**What is asked**
Retype the material below word for word, starting with the line that contains "This screenshot has height=486, width=1568." and continuing through the end of the material. Leave the pictures out of your answer.

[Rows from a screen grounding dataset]

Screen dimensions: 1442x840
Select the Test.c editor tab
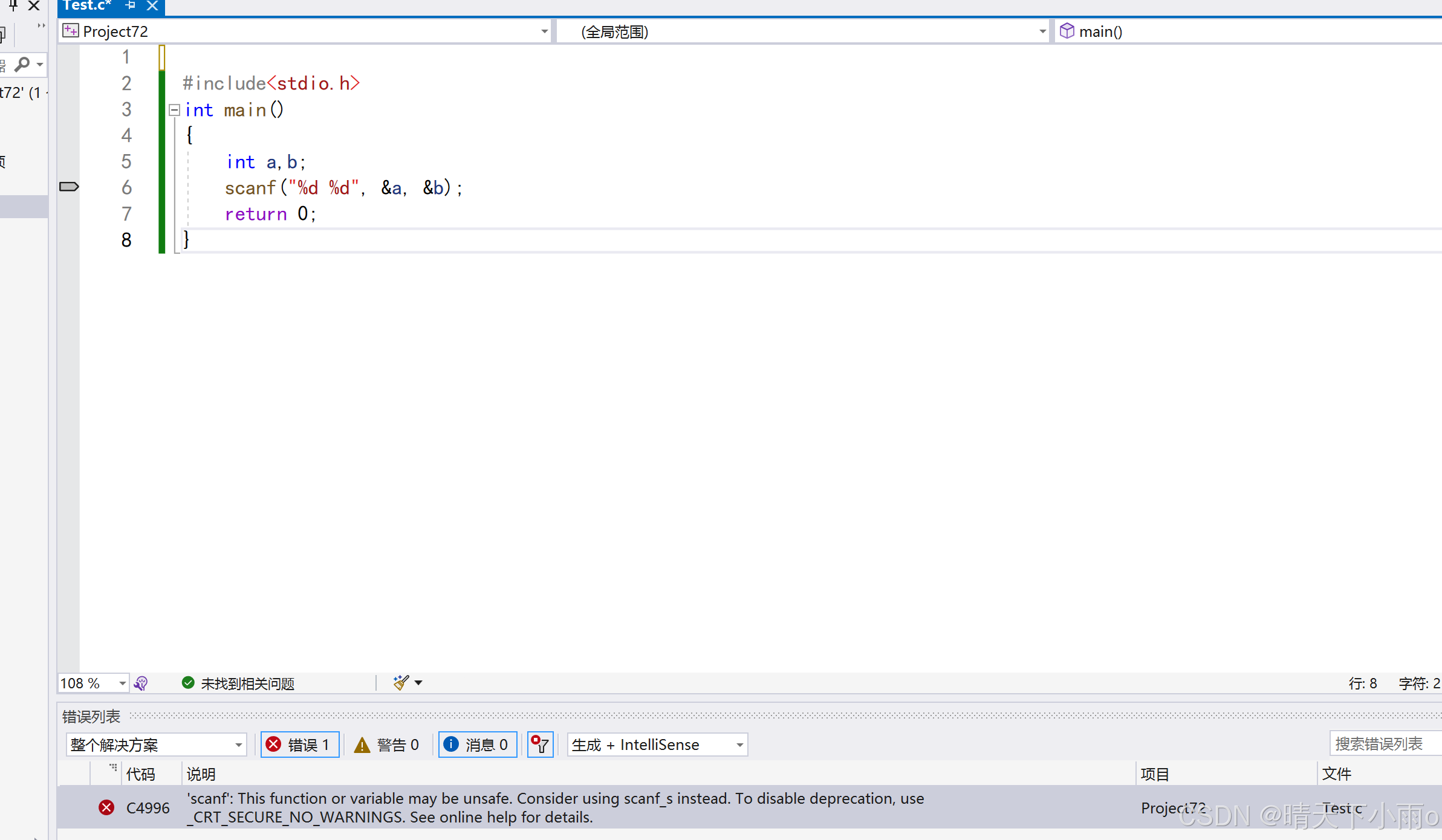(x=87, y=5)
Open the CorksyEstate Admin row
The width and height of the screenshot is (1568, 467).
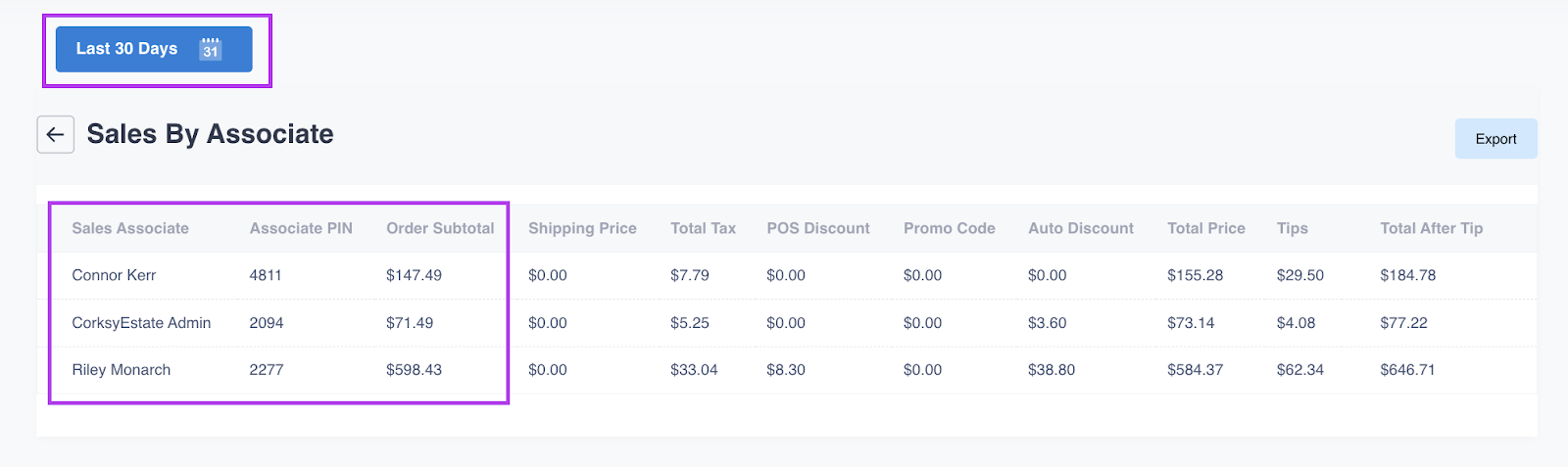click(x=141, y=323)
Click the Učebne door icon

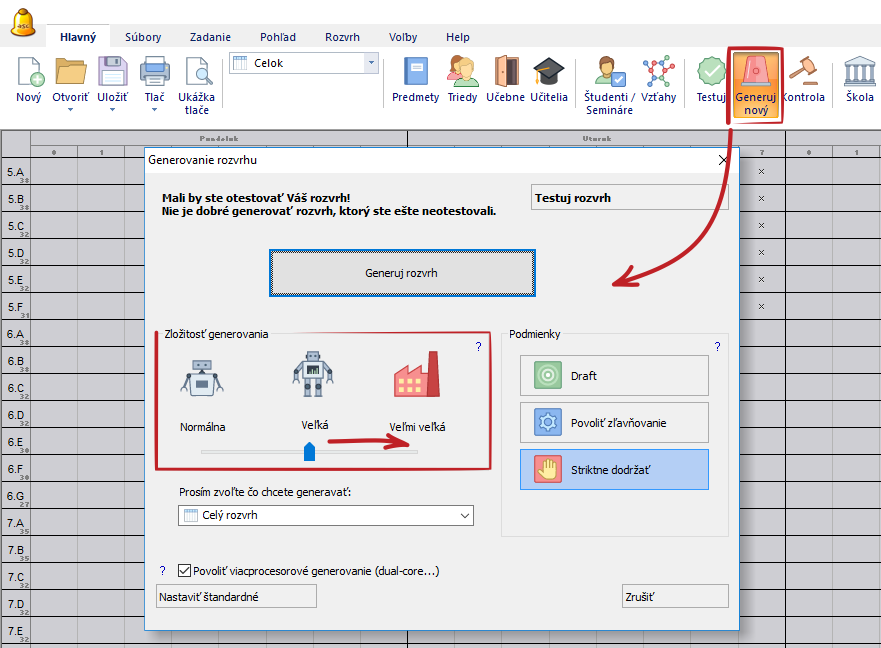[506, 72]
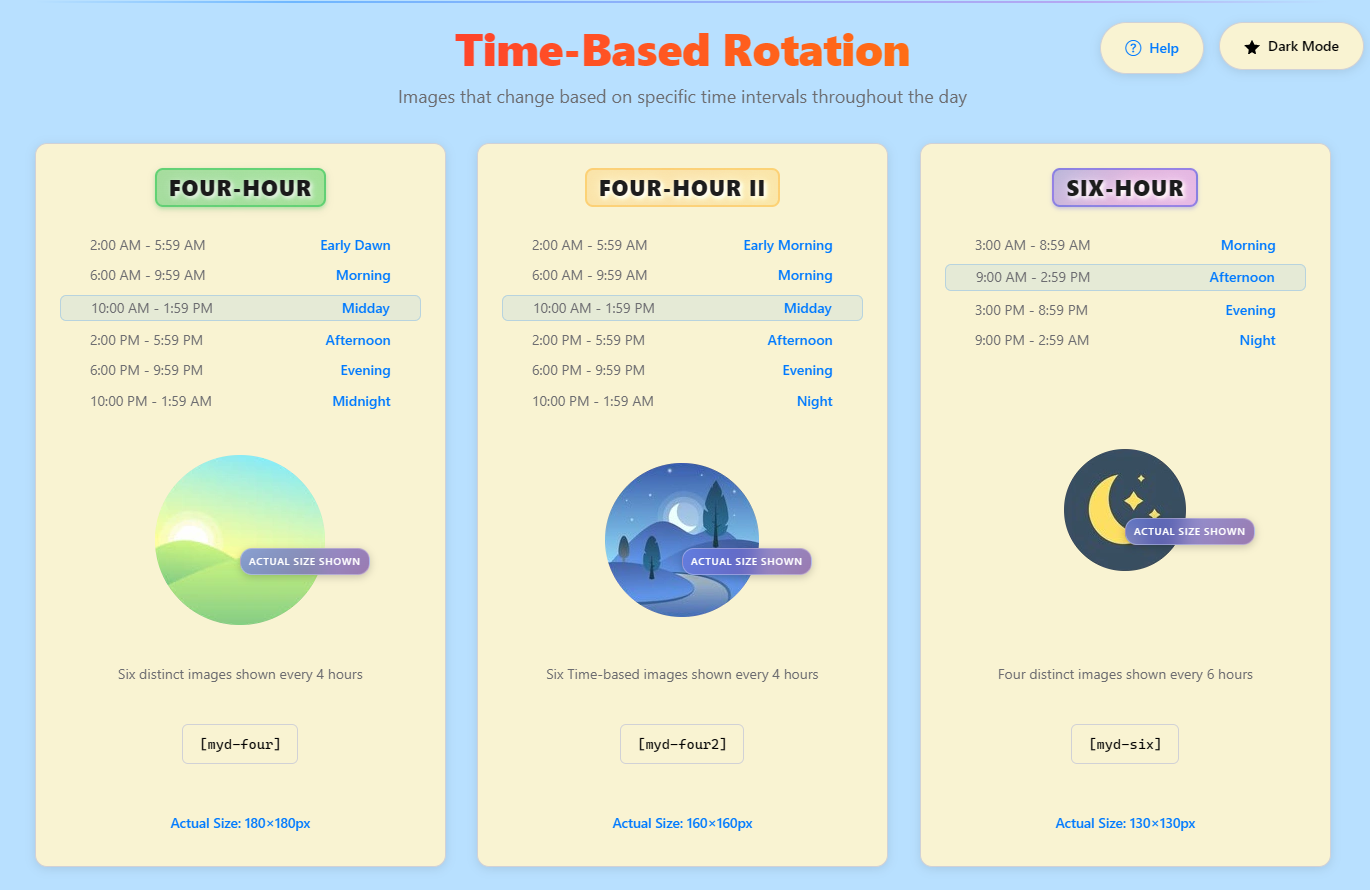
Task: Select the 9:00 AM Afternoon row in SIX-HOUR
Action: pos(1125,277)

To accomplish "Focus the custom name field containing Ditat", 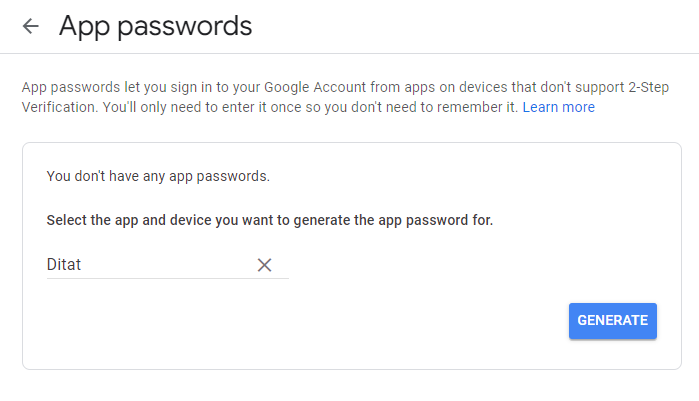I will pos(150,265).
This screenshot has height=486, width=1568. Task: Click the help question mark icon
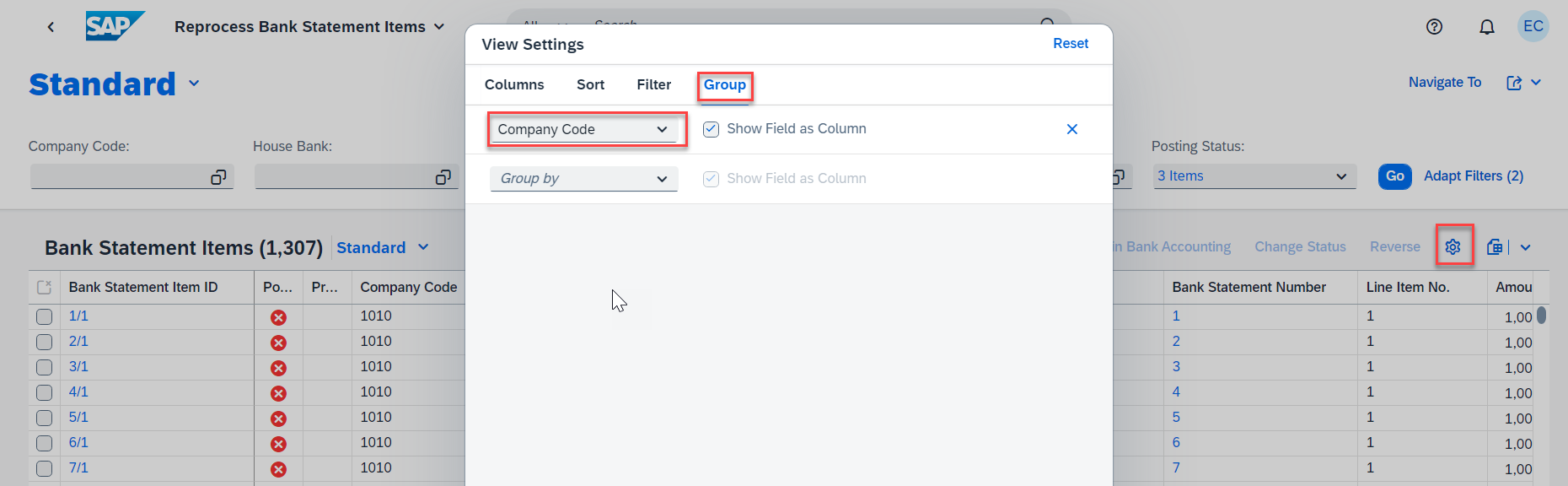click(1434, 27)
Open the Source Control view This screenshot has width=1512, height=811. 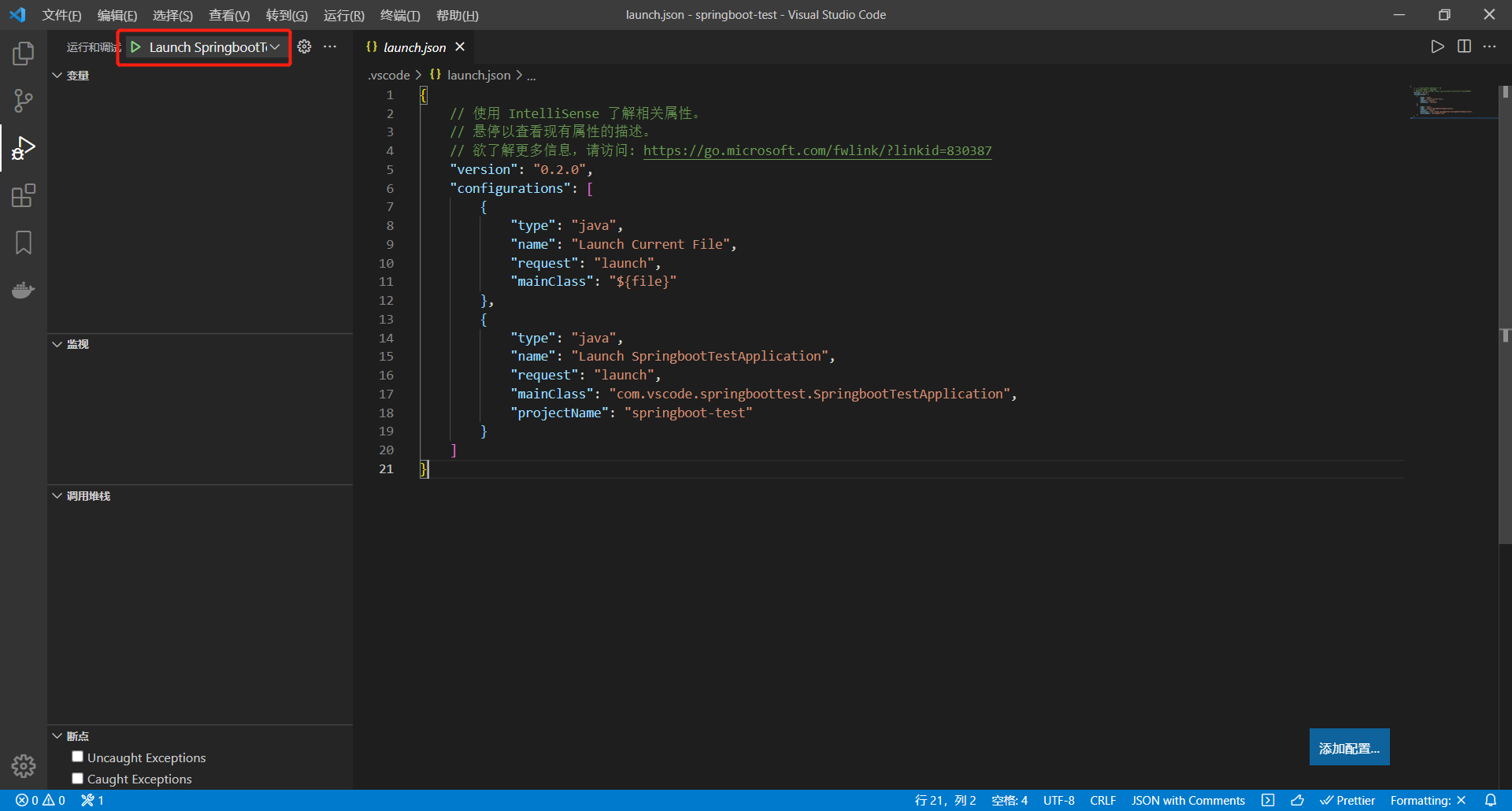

**Task answer**
This screenshot has height=486, width=1568. Task: Click the help question mark icon
click(1434, 27)
Open the Source Control view This screenshot has width=1512, height=811. 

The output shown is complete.